◆ **WHAT THIS TASK INVOLVES**: What you produce should be an exact transcription of the data, minus any pictures.

◆ **Saved entries**:
*-*-*
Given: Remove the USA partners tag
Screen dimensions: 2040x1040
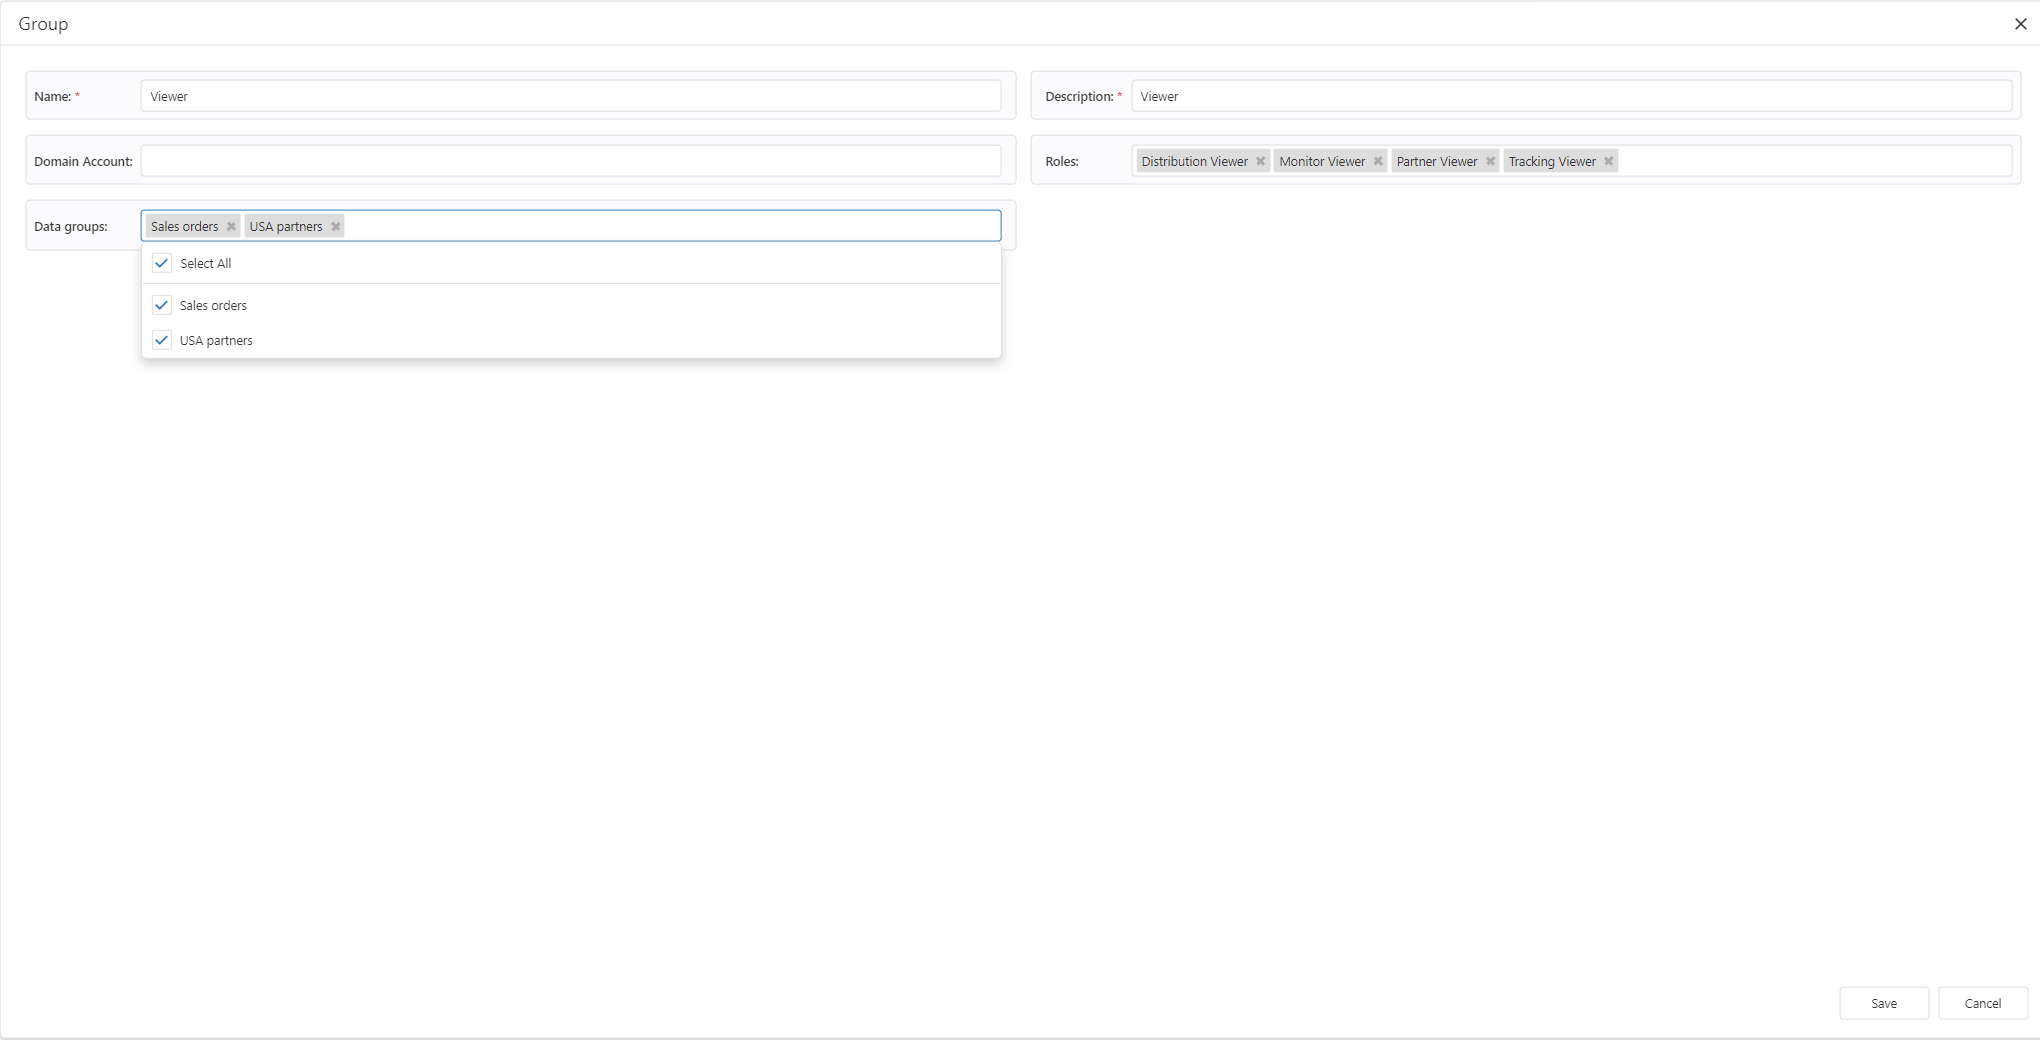Looking at the screenshot, I should (x=336, y=227).
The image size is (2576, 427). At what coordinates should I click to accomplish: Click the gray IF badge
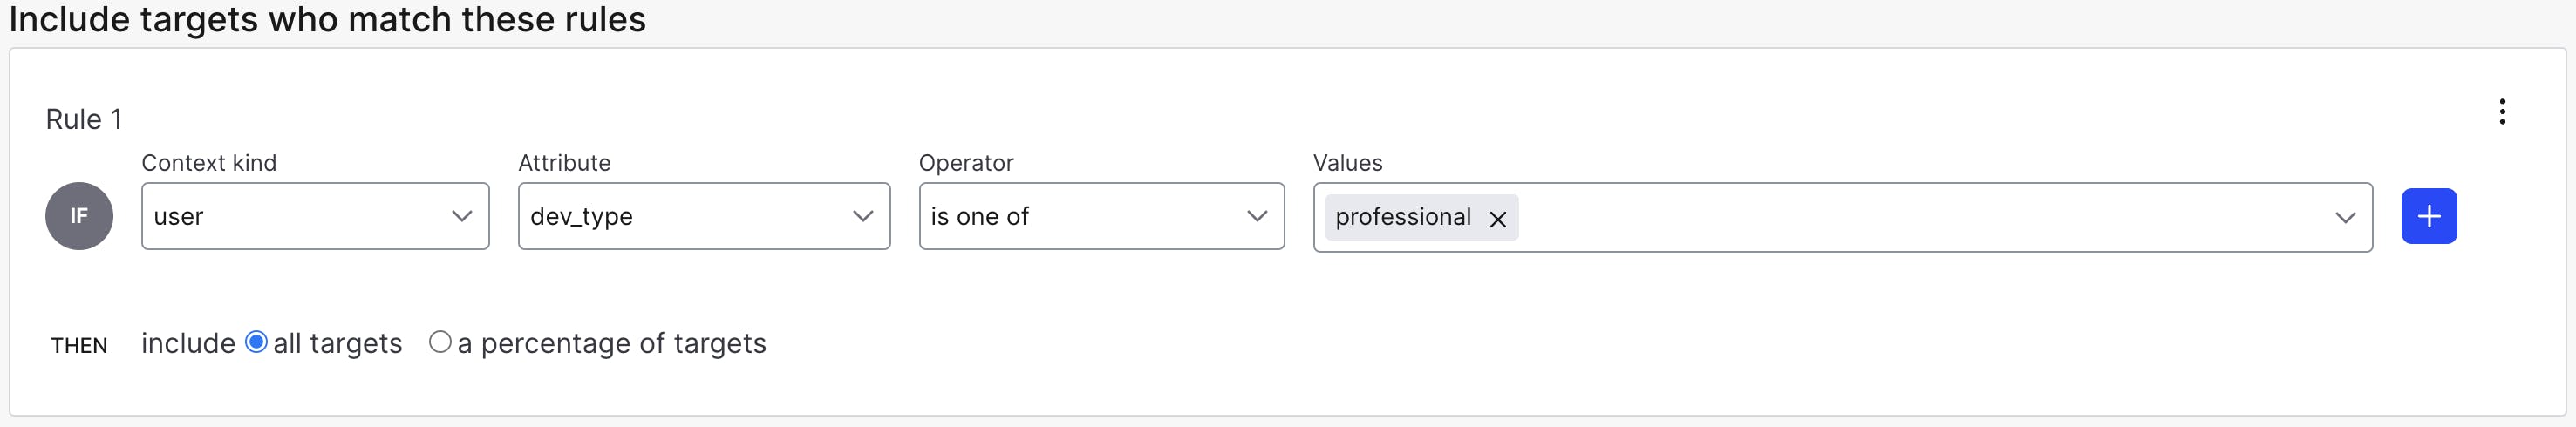pos(79,216)
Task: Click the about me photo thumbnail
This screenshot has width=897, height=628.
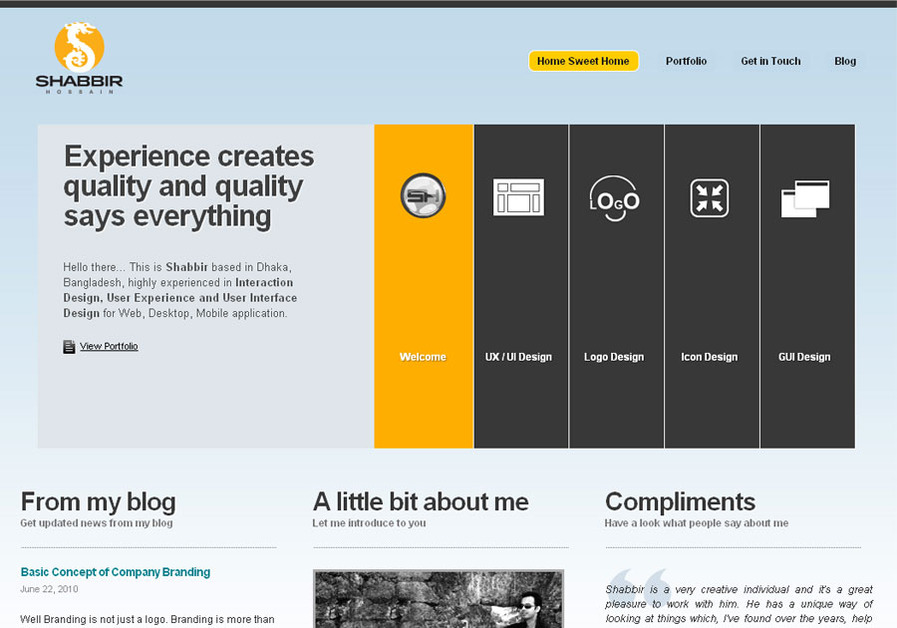Action: 438,599
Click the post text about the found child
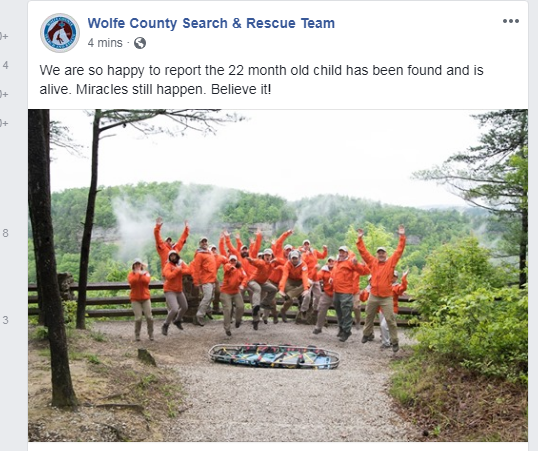Viewport: 538px width, 451px height. click(x=261, y=80)
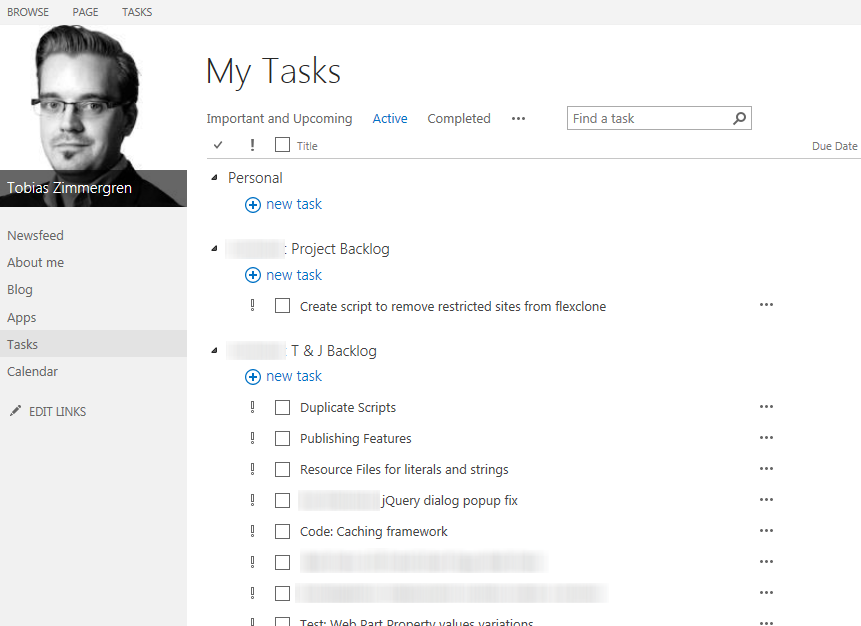Collapse the T & J Backlog group
The image size is (861, 626).
212,350
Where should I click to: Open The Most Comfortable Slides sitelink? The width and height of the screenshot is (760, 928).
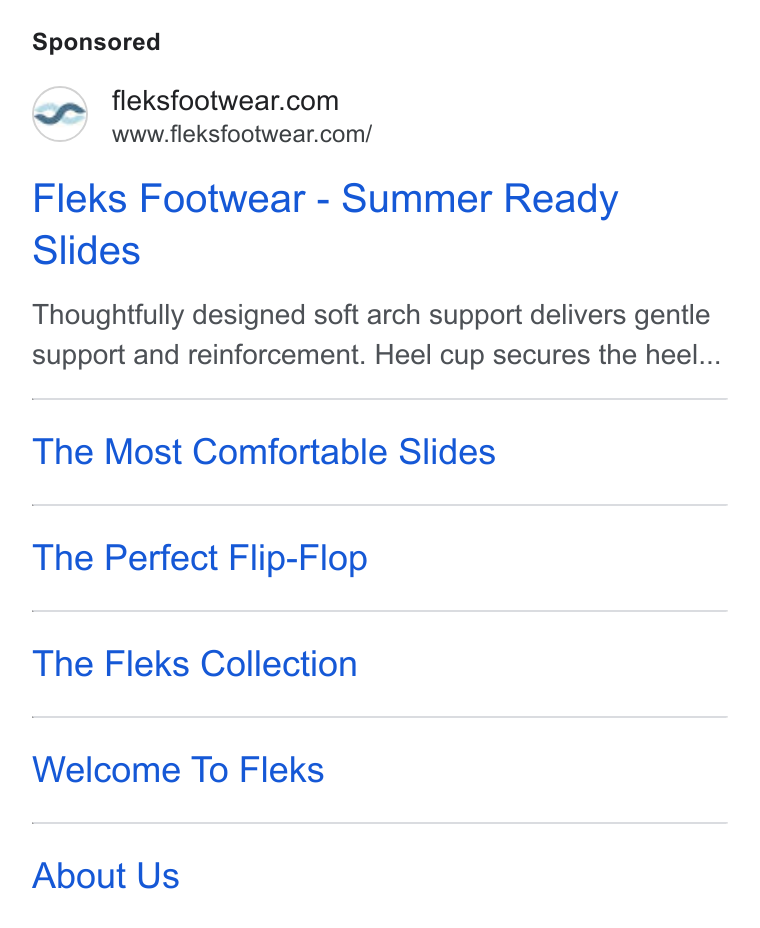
*-*-*
◆ **YOUR SOLUTION**:
Given: Remove the USA partners tag
Screen dimensions: 2040x1040
Looking at the screenshot, I should (x=336, y=227).
The image size is (2576, 427). At what coordinates should I click to accomplish: Click the gray IF badge
pos(79,216)
Task: Click the about me photo thumbnail
This screenshot has width=897, height=628.
Action: 438,599
Click the post text about the found child
Viewport: 538px width, 451px height. click(x=261, y=80)
Collapse the T & J Backlog group
The image size is (861, 626).
212,350
Where should I click to: Open The Most Comfortable Slides sitelink? The width and height of the screenshot is (760, 928).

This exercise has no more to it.